Welcome to this club nobody really wants to qualify for.
One thing that takes time to sink in but is possibly one of the few absolute truths in relationships and infidelity: They cheat because of issues in THEM – not because of US.
He didn’t cheat because you were lacking, but because HE had issues. Therefore his actions shouldn’t make you feel worthless because there is probably not a single thing you could have done to prevent this or a single thing you did to contribute to this happening.
HE had all the power to prevent this, demand change, make change... whatever. But he chose to go the path he went.

Doubts? Well... you probably know of some celebrity that seems to have it all – big house, beautiful family, sexy spouse, great lifestyle... then blows it all for the nanny or the bodyguard or the physical trainer... What do you think might have been "lacking" in their spouses?

__________________________________________________

> _Given exercise A_:
Name every item that the passage on infidelity lists to describe the celebrity who "seems to have it all."
> _Given exercise B_:
According to the passage on infidelity, why should his actions not make you feel worthless? Answer in one to three sentences.

> _Extracted data_:
__________________________________________________

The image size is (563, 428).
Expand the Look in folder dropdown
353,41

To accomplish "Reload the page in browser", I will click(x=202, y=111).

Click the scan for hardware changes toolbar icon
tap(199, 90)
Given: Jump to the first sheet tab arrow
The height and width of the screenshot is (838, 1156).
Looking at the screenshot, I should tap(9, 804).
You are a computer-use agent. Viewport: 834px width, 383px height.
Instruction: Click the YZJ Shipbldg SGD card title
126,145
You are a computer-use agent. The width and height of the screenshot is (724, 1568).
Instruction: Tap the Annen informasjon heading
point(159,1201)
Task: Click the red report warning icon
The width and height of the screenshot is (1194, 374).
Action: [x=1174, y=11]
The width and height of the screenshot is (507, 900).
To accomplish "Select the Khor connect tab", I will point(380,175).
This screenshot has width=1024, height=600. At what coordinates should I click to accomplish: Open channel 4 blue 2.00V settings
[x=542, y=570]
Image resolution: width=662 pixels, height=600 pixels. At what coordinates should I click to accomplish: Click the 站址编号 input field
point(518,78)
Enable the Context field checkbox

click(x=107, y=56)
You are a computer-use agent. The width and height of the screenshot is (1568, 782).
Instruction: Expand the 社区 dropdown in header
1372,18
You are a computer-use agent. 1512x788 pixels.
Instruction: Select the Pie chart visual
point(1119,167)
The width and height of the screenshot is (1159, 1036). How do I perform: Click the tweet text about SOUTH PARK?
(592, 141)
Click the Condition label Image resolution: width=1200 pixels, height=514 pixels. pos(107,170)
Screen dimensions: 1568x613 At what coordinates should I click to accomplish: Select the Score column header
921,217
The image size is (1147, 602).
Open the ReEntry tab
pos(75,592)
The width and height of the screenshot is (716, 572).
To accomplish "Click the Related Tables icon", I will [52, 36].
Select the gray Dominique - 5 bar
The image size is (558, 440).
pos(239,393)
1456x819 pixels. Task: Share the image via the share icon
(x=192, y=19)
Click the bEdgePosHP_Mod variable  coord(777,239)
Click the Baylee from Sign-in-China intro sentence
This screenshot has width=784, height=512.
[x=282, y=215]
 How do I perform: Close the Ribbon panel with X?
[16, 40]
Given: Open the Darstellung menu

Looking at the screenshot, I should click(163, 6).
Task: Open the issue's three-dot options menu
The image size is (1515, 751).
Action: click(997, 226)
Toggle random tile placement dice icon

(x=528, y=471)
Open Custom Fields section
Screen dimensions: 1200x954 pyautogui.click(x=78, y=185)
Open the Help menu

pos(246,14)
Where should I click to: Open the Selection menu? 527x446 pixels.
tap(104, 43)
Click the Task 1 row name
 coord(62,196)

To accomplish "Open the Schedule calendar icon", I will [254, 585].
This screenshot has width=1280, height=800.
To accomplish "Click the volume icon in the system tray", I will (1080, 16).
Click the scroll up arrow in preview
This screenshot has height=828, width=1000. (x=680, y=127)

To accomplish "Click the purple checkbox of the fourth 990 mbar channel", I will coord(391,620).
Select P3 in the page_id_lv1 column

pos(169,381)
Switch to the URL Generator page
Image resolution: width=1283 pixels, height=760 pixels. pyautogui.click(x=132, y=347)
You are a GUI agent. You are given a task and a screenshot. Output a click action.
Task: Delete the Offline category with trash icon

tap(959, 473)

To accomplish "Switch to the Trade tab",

__________________________________________________

> _Written response A_:
Big house, beautiful family, sexy spouse, great lifestyle.

> _Written response B_:
He cheated because he had issues, not because you were lacking. There is probably nothing you could have done to prevent it and nothing you did to contribute to it.